End of Sale Notice:

F5 NGINX is announcing the End of Sale (EoS) for NGINX Management Suite API Connectivity Manager Module, effective January 1, 2024.

F5 maintains generous lifecycle policies that allow customers to continue support and receive product updates. Existing API Connectivity Manager Module customers can continue to use the product past the EoS date. License renewals are not available after September 30, 2024.

See our End of Sale announcement for more details.

Learn how to use NGINX Management Suite API Connectivity Manager to secure API Gateways by applying a basic authentication policy.

Overview

In API Connectivity Manager, you can apply policies to an API Gateway to further enhance their configuration to meet your requirements.

Policies added at the proxy level are applied to all routes within that proxy.

For an overview of the different policy types and available policies, refer to the consult the Learn about Policies topic.


Basic Authentication

Warning:
Basic authentication is recommended for test environments only. For production environments, consider a more robust authentication method.

Authentication & authorization policies allow a user to restrict access to their APIs by determining the caller’s identity and access level. There are several API Gateway authentication/authorization policy types supported by API Connectivity Manager: API key authentication, basic authentication, OAuth2 JWT assertion, and OAuth2 token introspection. This guide focuses specifically on basic authentication.

Basic authentication is a method for HTTP users to provide a username and password when making an API request. In basic HTTP authentication, a request contains a header field in the form of Authorization: Basic <credentials>, where credentials is the Base64 encoding of username and password joined by a single colon.
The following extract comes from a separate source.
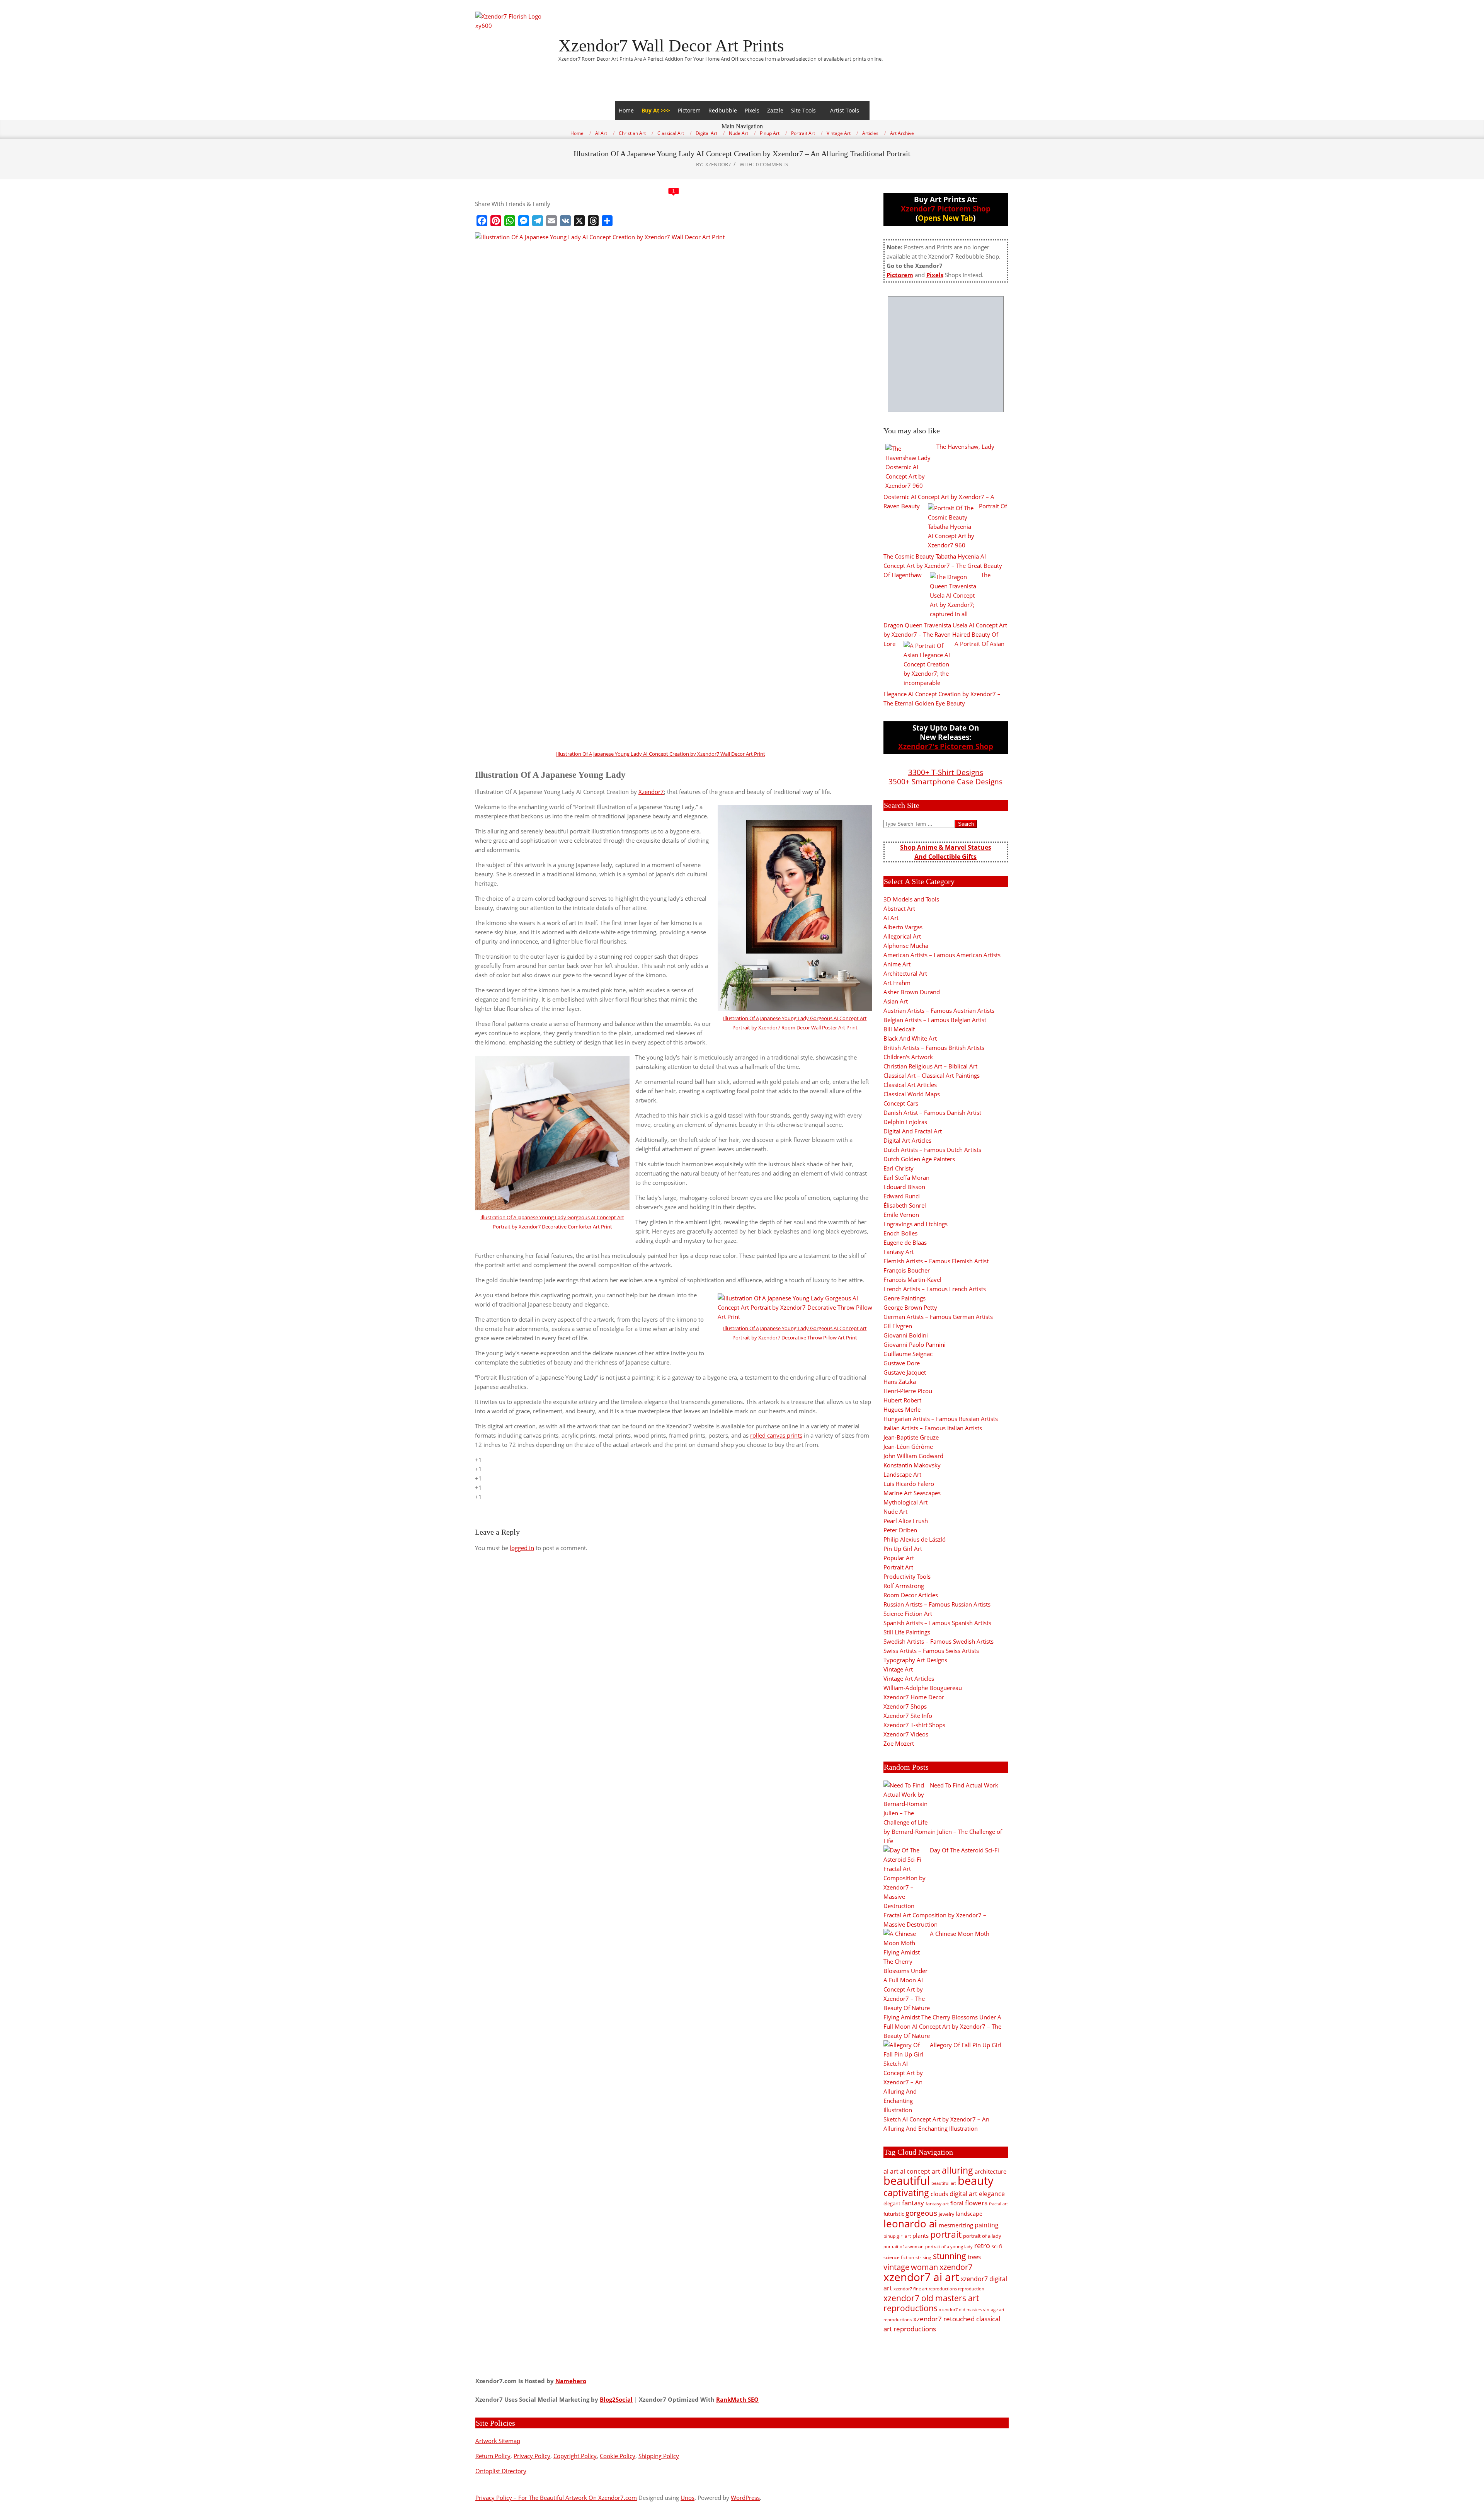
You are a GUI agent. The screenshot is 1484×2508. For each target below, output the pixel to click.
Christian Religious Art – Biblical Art (930, 1066)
API Connectivity Manager API owners can restrict access to their APIs with usernames and passwords. The API Proxy Policy can be configured to grant access to APIs only after verifying that the username and password are valid.


Before You Begin

Complete the following prerequisites before proceeding with this guide:

  • API Connectivity Manager is installed, licensed, and running.
  • You have one or more Environments with an API Gateway.
  • You have published one or more API Gateways

How to Access the User Interface

This guide provides instructions for completing tasks using the API Connectivity Manager user interface (UI).

To access the UI, go to the FQDN of your NGINX Management Suite host and log in. On the Launchpad menu, select “API Connectivity Manager.”

How to Access the REST API

You can use tools such as curl or Postman to interact with the API Connectivity Manager REST API. The API URL follows the format https://<NMS_FQDN>/api/acm/<API_VERSION> and must include authentication information with each call. For more information about authentication options, please refer to the API Overview.


Create a Basic Authentication Policy

Take the steps in this section if you want to restrict access to APIs to clients with a valid username and password. You can set up a basic authentication policy using either the web interface or the REST API.

Send a POST request to add the basic authentication policy to the API Proxy.

Method Endpoint
POST /services/workspaces/<SERVICE_WORKSPACE_NAME>/proxies
Note:
To include sensitive data in Proxy GET requests, provide the query parameter includes=sensitivedata; otherwise, the response will have this data redacted.
{
	"policies": {
		"basic-authn": [
			{
				"action": {
					"credentialForward": false,
					"errorReturnConditions": {
						"notSupplied": {
							"returnCode": 401
						}
					}
				},
				"data": [
					{
						"clientID": "ClientA",
						"username": "UserA",
						"password": "secret123"
					}
				]
			}
		]
	}
}
Field Type Possible Values Description Required Default value
credentialForward boolean true/false If the basic auth credentials are proxy-forwarded to the backend service in the HTTP header. No False
errorReturnConditions
.notSupplied
.returnCode
int In range 400-599 The error code that is returned from the API Proxy when invalid basic auth credentials are supplied. No 401
data.clientID string Example: ClientA Identifies the client who is holding the basic authentication credentials. Yes N/A
data.username string Example: UserA The value of the client’s password. Yes N/A
data.password string Example: secret123 The value of the client’s username. Yes N/A

  1. In the API Connectivity Manager user interface, go to Services > {your workspace}, where “your workspace” is the workspace that contains the API Proxy.
  2. Select Edit Proxy from the Actions menu for the desired API Proxy.
  3. On the Policies tab, select Add Policy from the Actions menu for Basic Authentication.
  4. By default, NGINX will strip the basic authentication credentials from the request headers before forwarding the request to the backend service. To preserve the credentials, enable the toggle for Forward credential.
  5. Set custom error return code conditions if basic authentication credentials are not supplied.
  6. Configure the associated Client ID, Username, and Password for each client that requires API access.
  7. Select Add to apply the basic authentication policy to the Proxy. Then select Save & Publish to deploy the configuration to the API Proxy.